>> begin TEXT SECTION

# Topic Models

We begin by fetching the **20 Newsgroups** [dataset](https://scikit-learn.org/stable/modules/generated/sklearn.datasets.fetch_20newsgroups.html?highlight=fetch_20newsgroups#sklearn.datasets.fetch_20newsgroups) and take the first 2000 articles.

In [1]:
from sklearn.datasets import fetch_20newsgroups
data, _ = fetch_20newsgroups(shuffle=True, random_state=1,
                             remove=('headers', 'footers', 'quotes'),
                             return_X_y=True)

data = data[:2000]

Downloading 20news dataset. This may take a few minutes.
Downloading dataset from https://ndownloader.figshare.com/files/5975967 (14 MB)


**Exercise:** let's again use the [CountVectorizer](https://scikit-learn.org/stable/modules/generated/sklearn.feature_extraction.text.CountVectorizer.html) but allow only non stop words words that occur at least 5 times in the corpus, are in a maximum of 30% of the documents, contain only letters a-z, and have a minimum length of 4 as well as a maximum length of 10 characters. Hint: for some of the requirements we can use the `token_pattern = '[a-zA-Z]{4,10}' `.

>> end TEXT SECTION
>> begin ENTRIES SUPPLIED

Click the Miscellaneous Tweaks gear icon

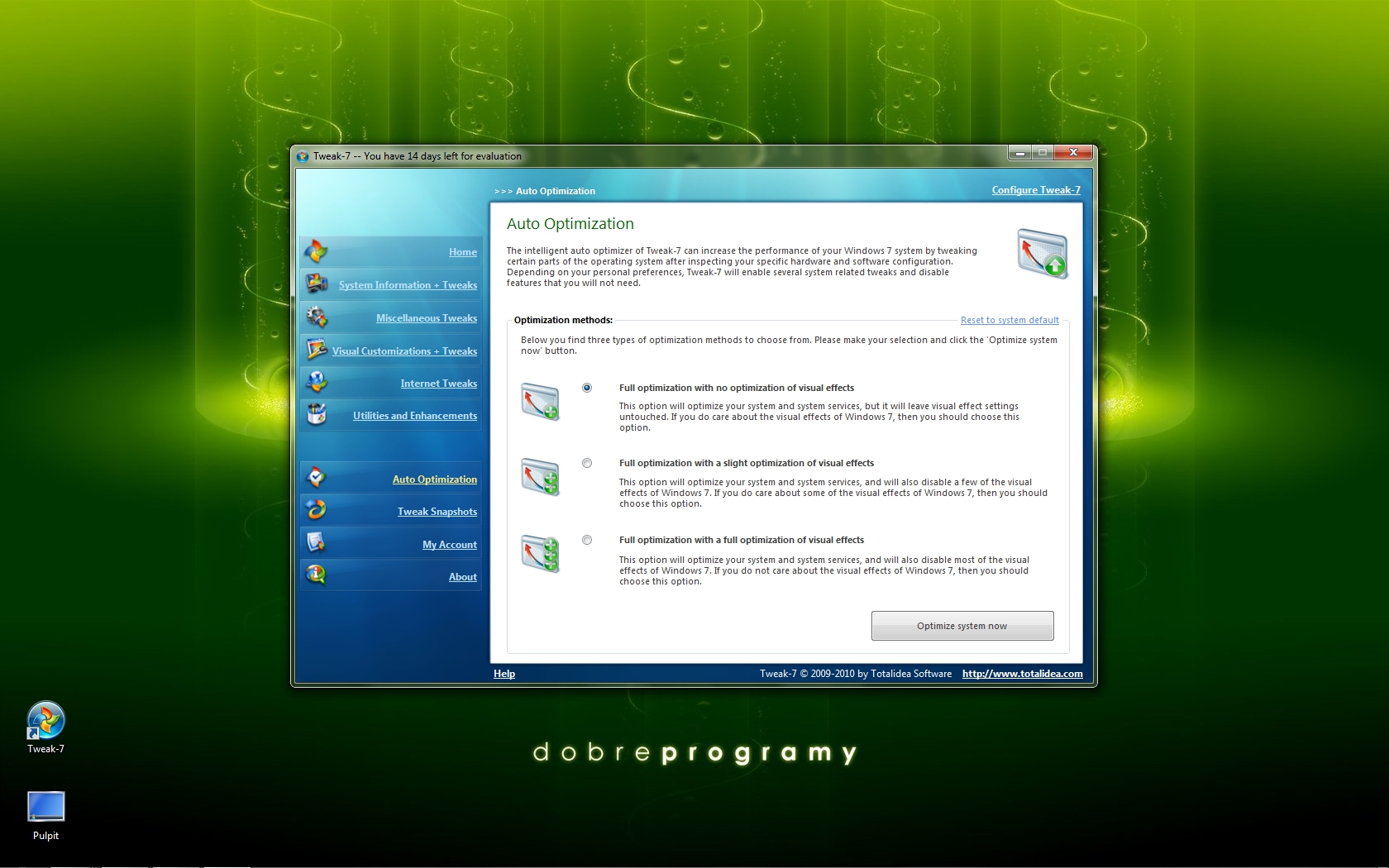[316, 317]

>> end ENTRIES SUPPLIED
>> begin ENTRIES SUPPLIED

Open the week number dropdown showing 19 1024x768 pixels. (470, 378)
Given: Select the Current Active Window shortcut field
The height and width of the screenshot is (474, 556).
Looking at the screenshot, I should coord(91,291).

>> end ENTRIES SUPPLIED
>> begin ENTRIES SUPPLIED

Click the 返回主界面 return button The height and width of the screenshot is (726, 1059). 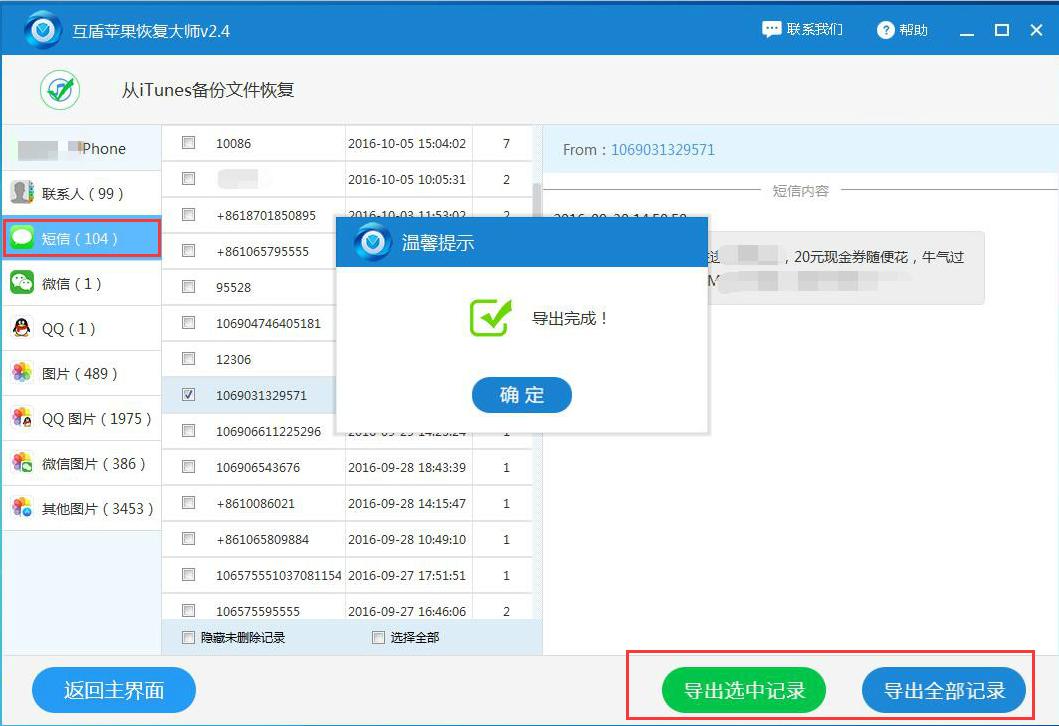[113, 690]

>> end ENTRIES SUPPLIED

SET TASK A →
In the topic models text, how many articles are taken from the 20 Newsgroups dataset?
SET TASK B →
Extend the topic models text from the point where it stops.
The listing is separate material and has no connection to the topic models text.

EXPECTED OUTPUT A →
The first 2000 articles.

EXPECTED OUTPUT B →
Size of our vocabulary

**Exercise:** Next let's import [LatentDirichletAllocation](https://scikit-learn.org/stable/modules/generated/sklearn.decomposition.LatentDirichletAllocation.html) `from sklearn.decomposition` and initialize it to estimate 50 topics.

In [None]:
lda.fit(X_bag_of_words)

We then need some boilerplate code to display the top words per topic.

In [None]:
def display_topics(model, feature_names, no_top_words):
    for topic_idx, topic in enumerate(model.components_):
        print ("Topic %d:" % (topic_idx))
        print (" ".join([feature_names[i]
                        for i in topic.argsort()[:-no_top_words - 1:-1]]))
# code from https://gist.github.com/aneesha/440f3d104415c6ae21851a062f3880d8#file-displaytopics-py

In [None]:
display_topics(lda, vectorizer.get_feature_names(), 10)

A more in depth review and comparison with [NMF](https://scikit-learn.org/stable/modules/generated/sklearn.decomposition.NMF.html#sklearn.decomposition.NMF) is available in the scikit-learn [documentation](https://scikit-learn.org/stable/auto_examples/applications/plot_topics_extraction_with_nmf_lda.html). A popular alternative is [GENSIM](https://radimrehurek.com/gensim/).